BRANO DA LEGGERE:
((

Valutazioni non professionali.



di Nicola Saracino - Magistrato  

Ma è mai possibile che secondo il CSM quasi tutti i magistrati vadano promossi?

Uno dei luoghi comuni più abusati è proprio quello che spaccia l’elevata percentuale di valutazioni positive del merito dei magistrati come una disfunzione. 
 
Viene taciuto che la valutazione periodica non può essere vista come un concorso selettivo.
 
La selezione è avvenuta a monte attraverso uno dei concorsi da sempre riconosciuto tra i più impegnativi per i laureati in giurisprudenza. Talmente selettivo che molte volte non si coprono neppure tutti i posti banditi, una percentuale resta scoperta per assenza di “idonei”, nonostante di solito vi partecipino un numero di aspiranti almeno dieci volte superiore ai posti da coprire. 

La valutazione quadriennale alla quale ogni magistrato è sottoposto dopo aver superato il concorso di ammissione serve, innanzitutto, ad intercettare quelle ipotesi di inidoneità sfuggite alle maglie già molto strette del concorso di accesso in magistratura: si potrebbe verificare, nonostante la serietà del concorso, che qualcuno lo abbia superato per una soffiata della buona sorte, al di là dei suoi meriti effettivi. 

Basteranno pochi anni, o anche solo pochi mesi, per scoprire che Gastone non può scrivere sentenze né muovere accuse.

Ipotizzare che le valutazioni della professionalità servano a stilare una graduatoria di bravura dei magistrati è il primo degli equivoci  sui quali si agita la polemica che periodicamente fa capolino sui media. 

I magistrati si distinguono tra loro solo per diversità di funzioni, alle quali devono essere idonei.

))

COMPITI DA SVOLGERE:
(1) Riassuma in due frasi il brano sulle valutazioni di professionalità dei magistrati.
(2) Prosegua il brano sulle valutazioni di professionalità dei magistrati dopo la sua ultima frase.
L'elenco riportato di seguito costituisce materiale a sé, indipendente dal brano.

DATI:
((

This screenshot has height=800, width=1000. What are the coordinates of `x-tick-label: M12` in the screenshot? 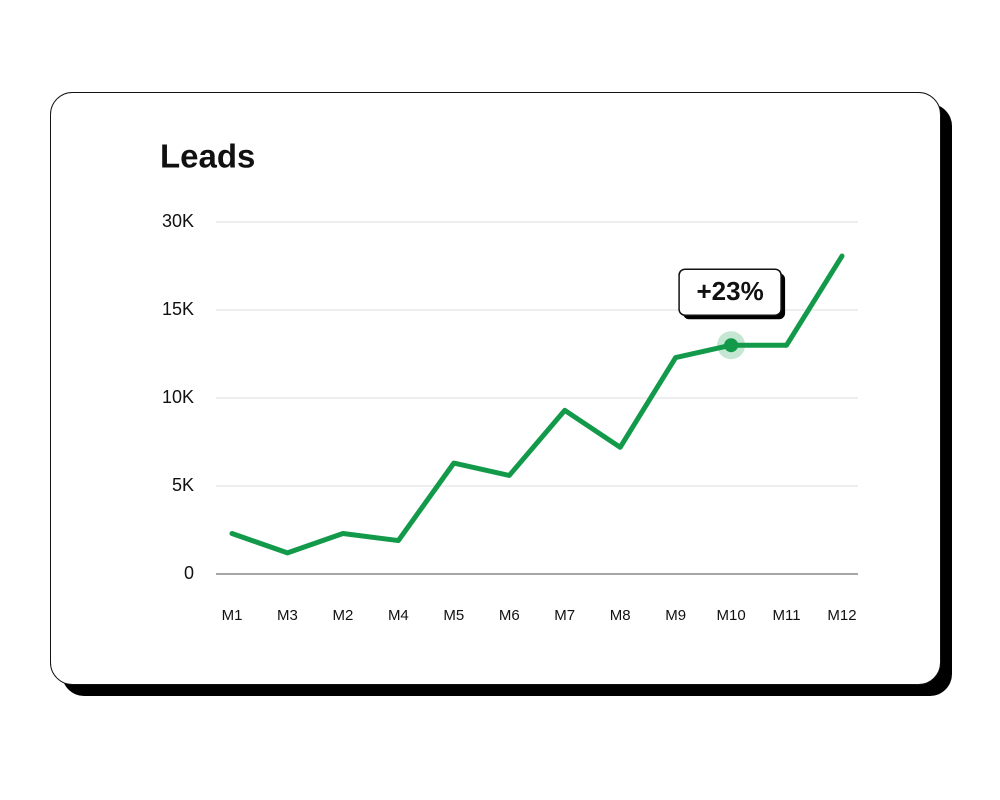 It's located at (842, 616). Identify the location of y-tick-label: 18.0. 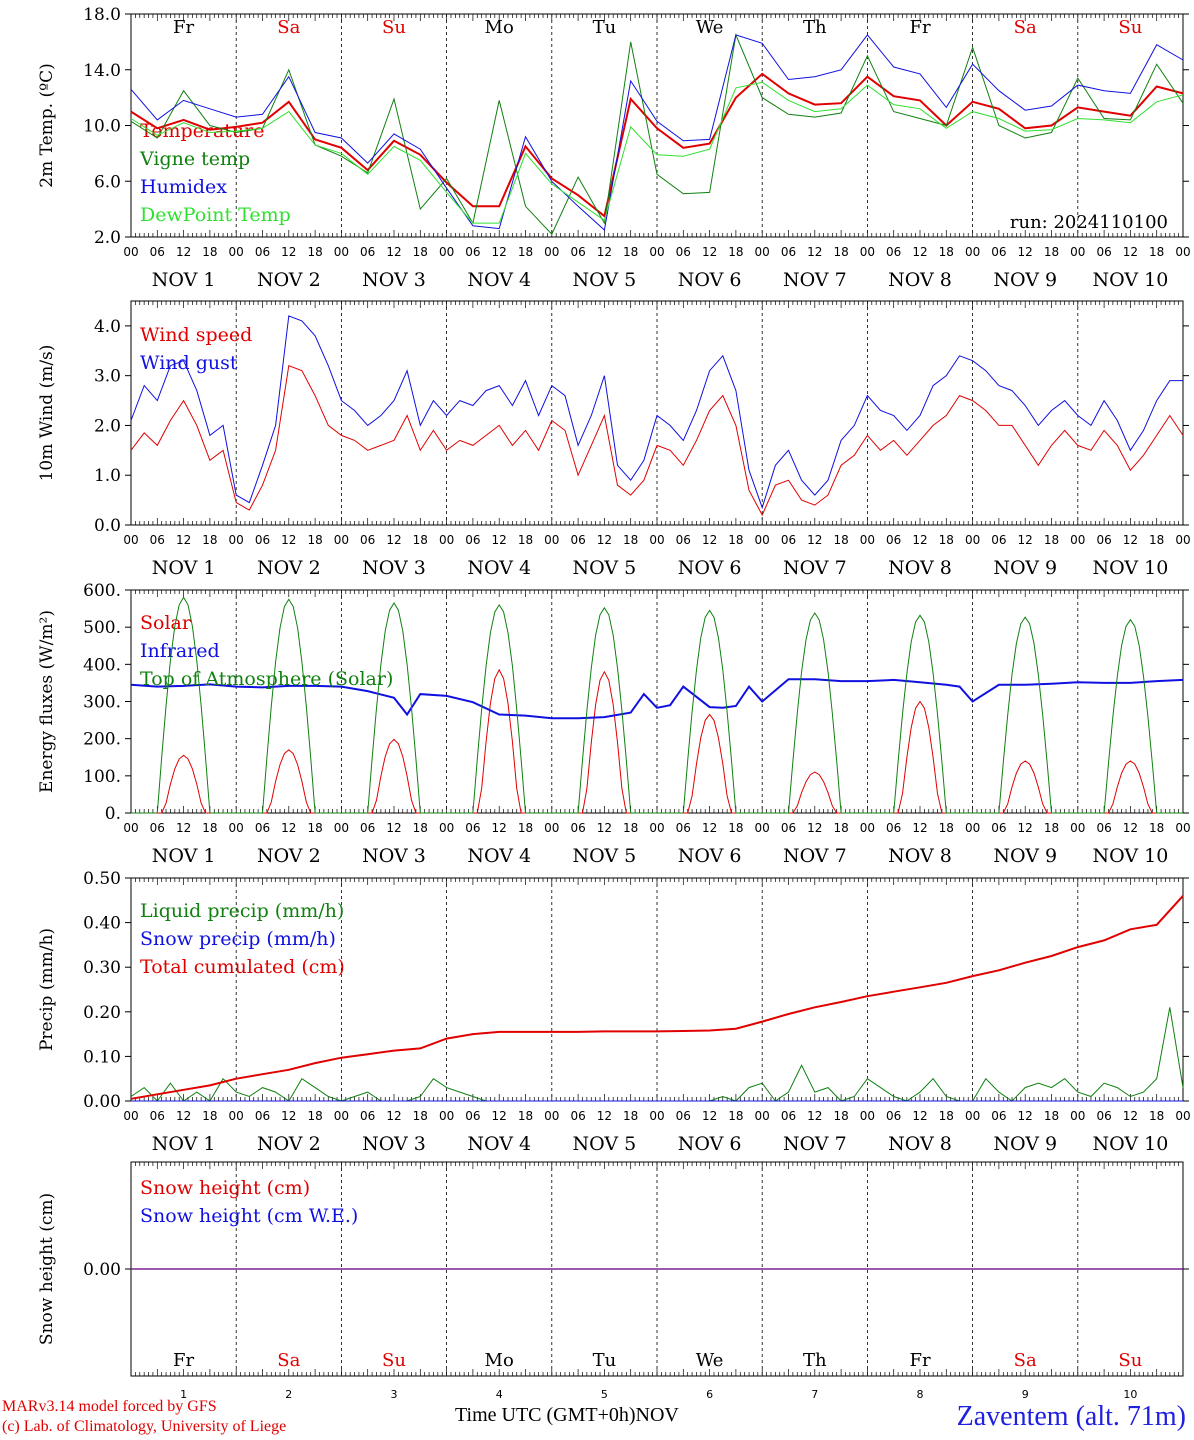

))

RISPOSTE FORNITE:
(1) Secondo il brano, l'elevata percentuale di valutazioni positive dei magistrati non è una disfunzione, perché la selezione avviene a monte con un concorso tra i più impegnativi, in cui spesso restano posti scoperti per assenza di idonei. La valutazione quadriennale serve innanzitutto a intercettare i casi di inidoneità sfuggiti al concorso e non a stilare una graduatoria di bravura, poiché i magistrati si distinguono tra loro solo per diversità di funzioni.

(2)
Nel sistema delineato dalla riforma cd Mastella le valutazioni di professionalità non servono a dare un voto all’attività del magistrato, ma soltanto a verificarne la persistente idoneità al ruolo. 

Tanto è vero che l’esito di quella verifica può assumere soltanto tre valori: positivo, non positivo, negativo. 

Non esiste, nella legge, il compito di graduare il merito del magistrato in quella specifica sede della valutazione quadriennale della professionalità. 

Per esprimere il giudizio positivo al CSM basta verificare che tutti i parametri di valutazione  raggiungano un livello di sufficienza.  

La legge non prevede, né a mio avviso ammette, che la valutazione possa spingersi ad una ulteriore graduazione dei giudizi come avverrebbe a scuola: discreto, buono, ottimo è un fuor d’opera in relazione alla funzione di quella valutazione che, s’è detto, è soltanto quella di verificare la persistente idoneità del togato a svolgere la funzione di magistrato. 

Ad un giudizio non positivo segue un periodo di ulteriore verifica di un anno ed a quello negativo di due anni per porre l’interessato nella condizione di rimediare alle “insufficienze”.

Un graduazione è prevista soltanto per queste ultime, infatti. 

Perché solo quella “grave” giustifica una valutazione negativa. 

Se, dopo il biennio previsto dalla legge, quella insufficienza non è colmata al magistrato viene tolta la toga, è dispensato dal servizio, cioè licenziato. 

Indubbia la drammatizzazione del tema. 


Per questo la legge si è presa cura di indicare specificamente le “materie” sulle quali si esercita la valutazione svolta dal Consiglio Superiore della Magistratura, esse sono la capacità, la laboriosità, la diligenza e l’impegno. Sempre la legge indica il dovere del CSM di ancorare il giudizio a dati oggettivi, per evitare che la valutazione di professionalità divenga uno strumento di indebita pressione sulla toga.

A quelle materie il CSM, con le sue circolari, ne ha aggiunte di ulteriori, non previste dalla legge e le ha chiamate  “prerequisiti”: si entra nel vago, nell’insondabile,  spesso nell’arbitrario. 

Indipendenza, equilibrio, imparzialità.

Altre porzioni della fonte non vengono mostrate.